By Ray Schultz
On the first night of Rosh Hashanah 1973, the Lubavitcher Rebbe came down from his study and said, “Good Yontif” to the men assembled there. That greeting is hardly unusual, but everything said by the Rebbe was subject to interpretation, even this. “It was strange,” a Lubavitcher man told me. “It was almost as if he knew what was about to happen, and he wanted to make the best of it.”
They soon found out what was going to happen: Like Henry Kissinger, we in New York awoke on Yom Kippur morning to the news that Egypt and Syria had attacked Israel on multiple fronts. I felt a shaft of cold fear when I saw the headline: “Egypt Crosses Bar Lev Line,” the sandy build-up on the Sinai side of the Suez canal.
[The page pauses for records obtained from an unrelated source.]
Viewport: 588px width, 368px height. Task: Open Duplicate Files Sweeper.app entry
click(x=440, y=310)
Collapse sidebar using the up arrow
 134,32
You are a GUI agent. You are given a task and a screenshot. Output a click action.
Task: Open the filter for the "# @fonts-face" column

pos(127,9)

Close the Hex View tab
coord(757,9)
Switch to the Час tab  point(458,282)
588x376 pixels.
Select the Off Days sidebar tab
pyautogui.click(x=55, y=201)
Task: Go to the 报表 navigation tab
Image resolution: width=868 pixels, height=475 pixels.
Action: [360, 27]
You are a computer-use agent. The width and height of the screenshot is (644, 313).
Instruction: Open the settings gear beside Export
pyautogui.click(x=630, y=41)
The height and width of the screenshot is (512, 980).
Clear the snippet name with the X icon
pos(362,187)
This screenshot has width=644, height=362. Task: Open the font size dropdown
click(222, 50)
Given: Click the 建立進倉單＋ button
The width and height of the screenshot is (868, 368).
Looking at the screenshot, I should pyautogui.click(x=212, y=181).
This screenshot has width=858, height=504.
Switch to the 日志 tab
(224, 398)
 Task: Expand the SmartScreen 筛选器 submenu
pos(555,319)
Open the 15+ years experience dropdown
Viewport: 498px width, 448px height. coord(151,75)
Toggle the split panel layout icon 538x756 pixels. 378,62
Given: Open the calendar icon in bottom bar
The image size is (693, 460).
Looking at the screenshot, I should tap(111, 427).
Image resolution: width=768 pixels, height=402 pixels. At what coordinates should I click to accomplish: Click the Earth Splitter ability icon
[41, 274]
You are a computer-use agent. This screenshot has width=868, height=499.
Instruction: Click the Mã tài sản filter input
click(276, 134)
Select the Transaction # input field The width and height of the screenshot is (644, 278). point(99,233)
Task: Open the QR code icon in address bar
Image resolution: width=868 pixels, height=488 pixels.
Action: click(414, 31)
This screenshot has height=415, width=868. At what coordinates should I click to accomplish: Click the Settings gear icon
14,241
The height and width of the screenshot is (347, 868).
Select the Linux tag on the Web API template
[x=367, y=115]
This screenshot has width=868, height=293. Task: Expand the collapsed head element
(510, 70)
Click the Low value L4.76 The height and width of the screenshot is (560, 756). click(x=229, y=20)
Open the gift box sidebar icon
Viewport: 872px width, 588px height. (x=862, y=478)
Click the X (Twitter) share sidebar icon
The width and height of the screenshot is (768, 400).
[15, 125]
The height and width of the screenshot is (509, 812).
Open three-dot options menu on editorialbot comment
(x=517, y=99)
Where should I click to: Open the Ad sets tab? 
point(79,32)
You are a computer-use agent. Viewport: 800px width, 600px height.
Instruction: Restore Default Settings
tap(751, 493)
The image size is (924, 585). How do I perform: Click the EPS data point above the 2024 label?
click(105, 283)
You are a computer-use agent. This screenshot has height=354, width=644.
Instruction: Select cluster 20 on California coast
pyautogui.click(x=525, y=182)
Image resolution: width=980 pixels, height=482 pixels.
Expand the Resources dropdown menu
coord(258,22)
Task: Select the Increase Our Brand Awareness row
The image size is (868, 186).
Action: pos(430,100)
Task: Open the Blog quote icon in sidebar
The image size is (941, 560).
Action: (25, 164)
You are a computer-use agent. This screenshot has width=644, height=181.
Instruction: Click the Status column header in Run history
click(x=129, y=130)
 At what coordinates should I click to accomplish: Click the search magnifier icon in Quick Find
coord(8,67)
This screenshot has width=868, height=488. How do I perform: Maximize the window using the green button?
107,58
As a lefty, I had complicated feelings about Israel. Like many, I exulted in the Israeli success in the Six-Day War in 1967. Israel had destroyed Egypt’s air force with a preemptive strike on June 5. By Saturday June 10, the Israelis had occupied the Sinai, the West Bank and the Golan Heights. On a newsstand, I found a one-shot pulp magazine that featured pictures from the war, accompanied by funny captions, the running joke being that everything in the Middle East was occupied. One photo showed Egyptian strongman Gamal Abdul Nasser walking down a hall, and saying, “I have to use the men’s room.” A cowering aide says, “I’m sorry, sir, the men’s room is occupied.”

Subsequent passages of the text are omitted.